[Document passage — start]

Doctor or nurse? Blurring the lines of medical treatment
Friday, April 18, 2014
Academic Medicine, the journal of the American Association of Medical Colleges, recently called for articles addressing these questions: What is a doctor? What is a nurse? Thirty years ago this would have been an absurd issue not only for doctors and nurses, but for patients as well.
Roles were clearly delineated within the disciplines. The white coat indicated a doctor, and the white uniform and cap identified the nurse. These two questions alone could minimize the role of the doctor in today's society.
But the big reason for the question raised by Academic Medicine is that there has been an influx of women into the field of medicine. The unspoken question here is whether nurses and doctors still have delineated roles, or are the roles, along with the skills, beginning to equalize? It could be argued that the only thing truly separating doctors from nurses is ultimate responsibility.

[Document passage — finish]
[Supplied material — start]

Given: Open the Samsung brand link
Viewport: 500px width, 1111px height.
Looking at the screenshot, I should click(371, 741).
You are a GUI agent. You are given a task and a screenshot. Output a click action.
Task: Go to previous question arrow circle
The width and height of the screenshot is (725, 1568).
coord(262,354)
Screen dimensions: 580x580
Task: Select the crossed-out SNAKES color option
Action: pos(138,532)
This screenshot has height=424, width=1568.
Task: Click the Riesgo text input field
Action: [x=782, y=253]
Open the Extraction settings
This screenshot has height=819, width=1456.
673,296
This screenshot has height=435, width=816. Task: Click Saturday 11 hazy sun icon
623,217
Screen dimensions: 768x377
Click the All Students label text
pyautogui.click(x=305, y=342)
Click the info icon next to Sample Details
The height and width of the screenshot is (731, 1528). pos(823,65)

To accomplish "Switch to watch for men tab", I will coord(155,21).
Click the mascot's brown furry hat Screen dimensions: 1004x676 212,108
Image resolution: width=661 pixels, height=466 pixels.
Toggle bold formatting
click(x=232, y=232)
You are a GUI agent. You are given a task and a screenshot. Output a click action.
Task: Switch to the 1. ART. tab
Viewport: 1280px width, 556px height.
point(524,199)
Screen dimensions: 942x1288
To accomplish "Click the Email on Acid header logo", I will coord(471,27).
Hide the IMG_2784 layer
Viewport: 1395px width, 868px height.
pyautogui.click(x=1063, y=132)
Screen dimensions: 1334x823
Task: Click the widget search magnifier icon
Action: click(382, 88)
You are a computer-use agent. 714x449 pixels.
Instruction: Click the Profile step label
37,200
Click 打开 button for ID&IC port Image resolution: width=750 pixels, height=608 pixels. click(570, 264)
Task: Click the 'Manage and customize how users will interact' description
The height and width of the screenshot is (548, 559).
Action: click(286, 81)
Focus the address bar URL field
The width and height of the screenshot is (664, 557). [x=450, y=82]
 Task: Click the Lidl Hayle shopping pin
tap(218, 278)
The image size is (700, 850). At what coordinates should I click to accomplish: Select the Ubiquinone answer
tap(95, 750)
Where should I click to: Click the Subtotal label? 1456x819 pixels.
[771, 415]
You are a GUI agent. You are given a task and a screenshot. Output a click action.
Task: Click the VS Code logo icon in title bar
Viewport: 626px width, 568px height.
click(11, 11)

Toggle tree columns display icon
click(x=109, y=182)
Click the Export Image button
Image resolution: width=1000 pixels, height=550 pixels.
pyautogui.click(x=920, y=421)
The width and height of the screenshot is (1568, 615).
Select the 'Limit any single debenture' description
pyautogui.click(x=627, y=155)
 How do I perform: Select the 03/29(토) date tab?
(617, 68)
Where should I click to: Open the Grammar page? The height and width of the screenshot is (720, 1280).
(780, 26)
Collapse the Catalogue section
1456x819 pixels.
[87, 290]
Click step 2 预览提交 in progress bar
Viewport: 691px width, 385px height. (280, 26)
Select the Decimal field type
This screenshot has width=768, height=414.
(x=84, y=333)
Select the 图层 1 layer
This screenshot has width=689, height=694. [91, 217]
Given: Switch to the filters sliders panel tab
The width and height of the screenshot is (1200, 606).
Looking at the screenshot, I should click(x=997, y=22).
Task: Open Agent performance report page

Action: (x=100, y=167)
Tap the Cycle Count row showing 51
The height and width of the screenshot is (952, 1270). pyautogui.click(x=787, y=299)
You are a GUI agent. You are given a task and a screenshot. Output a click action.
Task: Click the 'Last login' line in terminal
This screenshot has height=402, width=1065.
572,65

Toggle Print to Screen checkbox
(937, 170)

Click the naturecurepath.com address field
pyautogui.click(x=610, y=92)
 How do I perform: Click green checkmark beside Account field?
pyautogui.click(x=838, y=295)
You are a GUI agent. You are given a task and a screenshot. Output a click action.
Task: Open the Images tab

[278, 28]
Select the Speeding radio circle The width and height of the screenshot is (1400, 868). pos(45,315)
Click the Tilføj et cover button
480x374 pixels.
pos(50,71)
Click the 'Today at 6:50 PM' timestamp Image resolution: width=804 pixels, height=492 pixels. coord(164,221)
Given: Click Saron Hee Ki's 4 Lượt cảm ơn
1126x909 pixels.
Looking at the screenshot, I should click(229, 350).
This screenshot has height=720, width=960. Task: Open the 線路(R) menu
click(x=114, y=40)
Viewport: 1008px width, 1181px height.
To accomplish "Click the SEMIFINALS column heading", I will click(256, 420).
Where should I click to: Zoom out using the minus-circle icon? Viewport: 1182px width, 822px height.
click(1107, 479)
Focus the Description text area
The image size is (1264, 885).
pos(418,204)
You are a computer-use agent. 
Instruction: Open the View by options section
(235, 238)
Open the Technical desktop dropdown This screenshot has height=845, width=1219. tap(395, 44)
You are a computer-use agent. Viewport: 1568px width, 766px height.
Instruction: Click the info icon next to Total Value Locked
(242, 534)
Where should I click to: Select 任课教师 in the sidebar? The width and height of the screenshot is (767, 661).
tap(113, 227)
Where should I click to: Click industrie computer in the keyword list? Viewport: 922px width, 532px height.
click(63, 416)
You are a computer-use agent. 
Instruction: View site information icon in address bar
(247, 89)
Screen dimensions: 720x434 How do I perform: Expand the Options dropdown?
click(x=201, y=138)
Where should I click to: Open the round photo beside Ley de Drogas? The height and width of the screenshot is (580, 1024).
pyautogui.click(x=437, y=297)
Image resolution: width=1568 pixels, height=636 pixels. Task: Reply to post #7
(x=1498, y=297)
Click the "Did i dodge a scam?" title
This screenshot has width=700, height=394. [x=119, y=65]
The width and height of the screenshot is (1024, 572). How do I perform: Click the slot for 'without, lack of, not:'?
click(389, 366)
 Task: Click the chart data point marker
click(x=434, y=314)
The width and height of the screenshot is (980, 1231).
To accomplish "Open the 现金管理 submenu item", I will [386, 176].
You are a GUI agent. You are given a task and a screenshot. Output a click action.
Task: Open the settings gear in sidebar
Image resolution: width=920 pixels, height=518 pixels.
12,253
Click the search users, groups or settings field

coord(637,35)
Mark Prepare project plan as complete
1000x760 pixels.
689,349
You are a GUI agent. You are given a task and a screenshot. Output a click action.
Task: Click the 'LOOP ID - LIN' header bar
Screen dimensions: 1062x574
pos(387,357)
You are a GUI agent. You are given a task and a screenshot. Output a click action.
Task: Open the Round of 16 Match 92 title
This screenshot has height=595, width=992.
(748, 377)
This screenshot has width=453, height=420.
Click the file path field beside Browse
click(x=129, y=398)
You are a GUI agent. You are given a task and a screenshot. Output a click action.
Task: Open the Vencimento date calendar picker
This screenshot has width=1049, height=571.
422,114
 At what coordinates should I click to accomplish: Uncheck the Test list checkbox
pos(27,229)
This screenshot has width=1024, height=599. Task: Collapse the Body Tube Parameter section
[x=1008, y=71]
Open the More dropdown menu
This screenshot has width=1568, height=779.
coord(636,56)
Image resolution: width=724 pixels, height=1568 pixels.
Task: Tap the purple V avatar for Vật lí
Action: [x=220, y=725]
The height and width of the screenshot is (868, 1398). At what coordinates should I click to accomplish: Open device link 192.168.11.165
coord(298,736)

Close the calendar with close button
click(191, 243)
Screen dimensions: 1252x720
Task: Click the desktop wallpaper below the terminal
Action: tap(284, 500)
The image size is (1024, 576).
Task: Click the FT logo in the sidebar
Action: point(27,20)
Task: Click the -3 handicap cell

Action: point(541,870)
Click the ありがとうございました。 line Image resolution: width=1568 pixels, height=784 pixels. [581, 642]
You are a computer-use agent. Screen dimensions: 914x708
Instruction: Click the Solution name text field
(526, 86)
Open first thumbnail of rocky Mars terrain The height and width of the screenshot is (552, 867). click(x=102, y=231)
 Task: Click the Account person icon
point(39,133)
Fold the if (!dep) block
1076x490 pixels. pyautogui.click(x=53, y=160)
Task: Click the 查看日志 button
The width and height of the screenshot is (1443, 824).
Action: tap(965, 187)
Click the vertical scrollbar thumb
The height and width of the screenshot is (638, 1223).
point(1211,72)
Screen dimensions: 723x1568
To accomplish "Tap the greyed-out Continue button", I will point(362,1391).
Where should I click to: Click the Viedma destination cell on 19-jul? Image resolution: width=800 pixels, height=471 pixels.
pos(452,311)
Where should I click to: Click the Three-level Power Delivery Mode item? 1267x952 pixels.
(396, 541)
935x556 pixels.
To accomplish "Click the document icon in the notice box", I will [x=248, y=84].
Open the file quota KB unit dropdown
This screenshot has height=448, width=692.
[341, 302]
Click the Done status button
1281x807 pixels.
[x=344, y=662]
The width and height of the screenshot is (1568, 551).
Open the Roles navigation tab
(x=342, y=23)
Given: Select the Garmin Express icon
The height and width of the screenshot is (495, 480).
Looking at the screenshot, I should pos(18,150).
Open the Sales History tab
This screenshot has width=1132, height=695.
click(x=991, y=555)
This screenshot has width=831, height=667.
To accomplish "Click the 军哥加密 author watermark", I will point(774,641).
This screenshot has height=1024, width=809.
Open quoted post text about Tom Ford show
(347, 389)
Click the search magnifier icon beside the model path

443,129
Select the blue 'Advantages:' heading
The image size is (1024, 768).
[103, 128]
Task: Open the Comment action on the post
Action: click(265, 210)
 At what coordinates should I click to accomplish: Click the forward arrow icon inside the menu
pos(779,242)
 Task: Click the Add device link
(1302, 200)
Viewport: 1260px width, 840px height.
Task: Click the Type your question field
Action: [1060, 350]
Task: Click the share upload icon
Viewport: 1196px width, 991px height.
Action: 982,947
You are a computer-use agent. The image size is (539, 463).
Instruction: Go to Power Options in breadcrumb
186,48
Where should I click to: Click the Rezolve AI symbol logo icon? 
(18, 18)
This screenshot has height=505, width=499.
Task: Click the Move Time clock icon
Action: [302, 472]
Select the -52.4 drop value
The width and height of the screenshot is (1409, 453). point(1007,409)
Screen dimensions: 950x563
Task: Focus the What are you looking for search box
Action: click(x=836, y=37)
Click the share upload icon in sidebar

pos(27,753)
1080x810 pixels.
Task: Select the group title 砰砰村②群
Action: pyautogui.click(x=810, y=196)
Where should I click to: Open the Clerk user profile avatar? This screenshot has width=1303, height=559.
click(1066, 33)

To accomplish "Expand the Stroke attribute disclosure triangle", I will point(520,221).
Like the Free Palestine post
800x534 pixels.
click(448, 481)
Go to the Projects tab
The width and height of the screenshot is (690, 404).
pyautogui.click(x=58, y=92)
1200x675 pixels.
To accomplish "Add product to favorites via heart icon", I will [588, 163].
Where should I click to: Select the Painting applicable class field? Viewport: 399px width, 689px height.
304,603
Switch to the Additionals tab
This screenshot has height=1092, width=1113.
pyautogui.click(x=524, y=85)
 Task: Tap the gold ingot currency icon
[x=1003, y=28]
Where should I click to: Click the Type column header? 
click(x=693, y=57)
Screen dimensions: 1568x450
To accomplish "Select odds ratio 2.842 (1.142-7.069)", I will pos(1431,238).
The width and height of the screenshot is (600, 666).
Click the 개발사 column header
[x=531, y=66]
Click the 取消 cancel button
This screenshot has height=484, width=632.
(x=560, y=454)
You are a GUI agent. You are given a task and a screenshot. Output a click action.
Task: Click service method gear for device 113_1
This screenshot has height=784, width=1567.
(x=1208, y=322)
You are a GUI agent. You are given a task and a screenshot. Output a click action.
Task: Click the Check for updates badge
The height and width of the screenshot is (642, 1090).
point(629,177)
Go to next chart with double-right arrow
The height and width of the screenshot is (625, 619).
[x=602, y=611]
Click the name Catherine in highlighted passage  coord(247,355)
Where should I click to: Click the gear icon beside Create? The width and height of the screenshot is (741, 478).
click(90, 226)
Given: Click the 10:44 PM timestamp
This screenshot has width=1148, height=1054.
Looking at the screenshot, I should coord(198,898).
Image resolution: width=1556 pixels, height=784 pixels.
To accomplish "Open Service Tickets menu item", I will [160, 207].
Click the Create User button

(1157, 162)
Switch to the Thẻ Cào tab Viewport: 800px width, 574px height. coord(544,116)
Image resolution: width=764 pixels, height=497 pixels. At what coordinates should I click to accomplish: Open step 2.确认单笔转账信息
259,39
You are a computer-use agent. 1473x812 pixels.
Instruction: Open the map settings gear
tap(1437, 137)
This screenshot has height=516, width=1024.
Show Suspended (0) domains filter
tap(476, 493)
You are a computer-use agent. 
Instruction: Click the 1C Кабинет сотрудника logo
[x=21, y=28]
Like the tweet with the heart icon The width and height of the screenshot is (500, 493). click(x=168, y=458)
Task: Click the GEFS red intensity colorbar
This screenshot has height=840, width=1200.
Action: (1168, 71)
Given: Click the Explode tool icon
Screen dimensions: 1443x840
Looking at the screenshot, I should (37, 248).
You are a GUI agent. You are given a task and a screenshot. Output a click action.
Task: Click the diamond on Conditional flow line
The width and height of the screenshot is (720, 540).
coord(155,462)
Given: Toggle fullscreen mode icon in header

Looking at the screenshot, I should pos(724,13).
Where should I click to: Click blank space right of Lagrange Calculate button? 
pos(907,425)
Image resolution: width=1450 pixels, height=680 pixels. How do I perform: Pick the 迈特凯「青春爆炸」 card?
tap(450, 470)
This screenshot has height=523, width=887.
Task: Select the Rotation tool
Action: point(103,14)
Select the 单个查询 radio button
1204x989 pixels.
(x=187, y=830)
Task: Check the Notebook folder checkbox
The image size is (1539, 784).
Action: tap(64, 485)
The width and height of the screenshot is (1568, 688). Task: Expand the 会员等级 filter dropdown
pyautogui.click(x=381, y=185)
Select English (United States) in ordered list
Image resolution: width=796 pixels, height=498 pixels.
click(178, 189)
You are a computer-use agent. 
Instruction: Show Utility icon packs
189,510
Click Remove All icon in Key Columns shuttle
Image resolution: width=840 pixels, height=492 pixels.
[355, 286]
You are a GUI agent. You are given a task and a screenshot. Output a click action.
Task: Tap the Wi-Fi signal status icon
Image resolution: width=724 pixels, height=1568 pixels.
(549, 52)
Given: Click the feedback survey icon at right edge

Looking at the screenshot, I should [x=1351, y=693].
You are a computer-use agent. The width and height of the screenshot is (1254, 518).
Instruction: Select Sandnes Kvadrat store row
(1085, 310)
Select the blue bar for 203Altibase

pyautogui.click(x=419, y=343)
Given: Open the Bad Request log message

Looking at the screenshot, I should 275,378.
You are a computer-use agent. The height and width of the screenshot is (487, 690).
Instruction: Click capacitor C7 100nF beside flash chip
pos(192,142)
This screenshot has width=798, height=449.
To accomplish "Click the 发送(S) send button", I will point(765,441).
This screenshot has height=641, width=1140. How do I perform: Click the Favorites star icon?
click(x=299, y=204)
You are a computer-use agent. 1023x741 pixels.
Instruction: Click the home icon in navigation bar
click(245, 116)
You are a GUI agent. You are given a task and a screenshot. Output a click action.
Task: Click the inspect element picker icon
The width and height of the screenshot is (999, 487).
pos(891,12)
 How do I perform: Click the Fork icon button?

[Supplied material — finish]

Task item A =>
Answer these questions about the article on doctors and nurses:
(i) Which journal called for articles on what a doctor is and what a nurse is?
(ii) What identified the nurse thirty years ago?
(iii) What might be the only thing truly separating doctors from nurses?
Task item B => Could you resume the article on doctors and nurses after its last sentence and carry it forward?

Answer A =>
(i) Academic Medicine, the journal of the American Association of Medical Colleges
(ii) The white uniform and cap
(iii) Ultimate responsibility

Answer B =>
To prove a point, a clinical trial was published in March determining if nurses in the emergency department could reduce pulled elbows — a common injury in young children under age 5 — at a rate similar to that of physicians. Andrew Dixon, M.D., and colleagues performed an open, cluster-randomized controlled trial to determine whether triage nurses in the ED could fix the condition, often referred to as nursemaid's elbow.
The trial involved 268 children at the Children's Hospital of Eastern Ontario in Ottawa, Canada. The children were assigned to either a physician or a nurse trained in treating the condition. Of the children assigned to receive physician-initiated care, 96.7 percent had a successful reduction. Those who were assigned to receive nurse-treatment care had an 84.7 percent successful reduction, 12 percent below the physician rate.
In most cases, nurses accurately identified and reduced radial-head subluxation, and children in the nurse-treatment group had a shortened length of stay compared to children in the physician-treatment group, spending an average of 55 minutes less in the ED.
So, what does this all mean?
As far as this study goes, it is unclear why the nurses were not as successful as physicians at reducing radial head subluxation, but it might be related to lack of experience with the procedure. Although the nurses did not meet the target for reducing the injury, their success rate was still high, and there could be benefits for using trained nurses to help reduce the injury.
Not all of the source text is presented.